Editorial: Change needed at Vaad HaKashrus of the Five Towns and Far Rockaway
It would be a big problem if a portion of an observant Jewish community were to lose faith in, say, kosher food supervision and became less careful about kashruth as a result.
Yet, that’s the kind of risk the Vaad HaKashrus of The Five Towns and Far Rockaway apparently decided to run when, with a month to Pesach, stores under its supervision weredirected to turn away matzo and matzo products made by the iconic Streit’s company.
There was no new or otherwise urgent information about Streit’s kashruth or any belief that the fitness of its products for Passover was in any way compromised. In fact, the Vaad said that Streit’s products could be used on Passover and there was no need to return or replace items already purchased.
As a result, some kosher consumers were confused and worried; others, quicker to sense “politics” at work, were infuriated. When people who keep kosher go out before Pesach to buy a product specifically because it’s just been “banned,” as some did, that’s evidence of a serious failure of public relations, at best.
Yet the Vaad utterly failed to offer a compelling explanation for the sudden action it took with no prior warning to the Streit’s company or its respected Rav HaMachshir (kosher supervisor).
Compounding the perception problem, from the Vaad’s point of view, was that some of its own members, rabbis of shuls in the Five Towns and Far Rockaway, as well as some rabbis in surrounding communities, did not (or could not), even in public, support the action taken in their names.

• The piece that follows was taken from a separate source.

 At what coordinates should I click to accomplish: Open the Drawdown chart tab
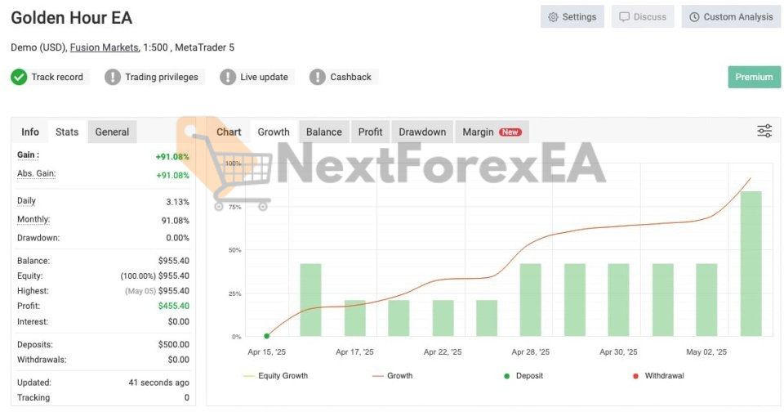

From the pulpit of the Young Israel of Woodmere, Rabbi Hershel Billet said, “The decision to remove Streit’s from Five Towns stores was a mistake. It was not in the best interest of the kosher consumer who should have had the choice to purchase that product. And it was not done in a manner that was fair to the Streit’s company and its hashgacha. All rabbis in the community who are members of the Vaad must share in the responsibility for decisions of the Vaad. When errors are made it is our responsibility to correct them.” He took care to not pass the buck or push blame for the incident onto any individual.
Here’s how any professional would have properly handled concerns about kashruth supervision at Streit’s: After Pesach, or many months before, privately communicate with the company and its hashgacha, laying out issues and proposing solutions.
Going public should have been the very, very last thing to happen, and only if no other resolution was possible. Instead, the matter was handled in the most unprofessional, hurtful, dictatorial manner possible — this, in a community full of professionals (many of whom, let’s be candid, do not take dictation so well).
Why would someone responsible for kashruth standards do anything to sow doubt in the minds of kosher consumers whose continued “buy-in” to kashruth is essential?
Unfortunately, the question assumes a basic understanding of matters of public perception and public relations — people skills, in other words — that experience has led us to believe does not exist in the current professional leadership of the Vaad.
For that reason we have respectfully and regretfully concluded that, in addition to tightening their own volunteer oversight and inviting renewed input from handpicked lay leaders, the members of the Vaad should share responsibility for the Streit’s fiasco by accepting the resignation of the current head of the Vaad of the Five Towns and Far Rockaway and find someone new.
The same should be done at the Queens Vaad. They are just as guilty.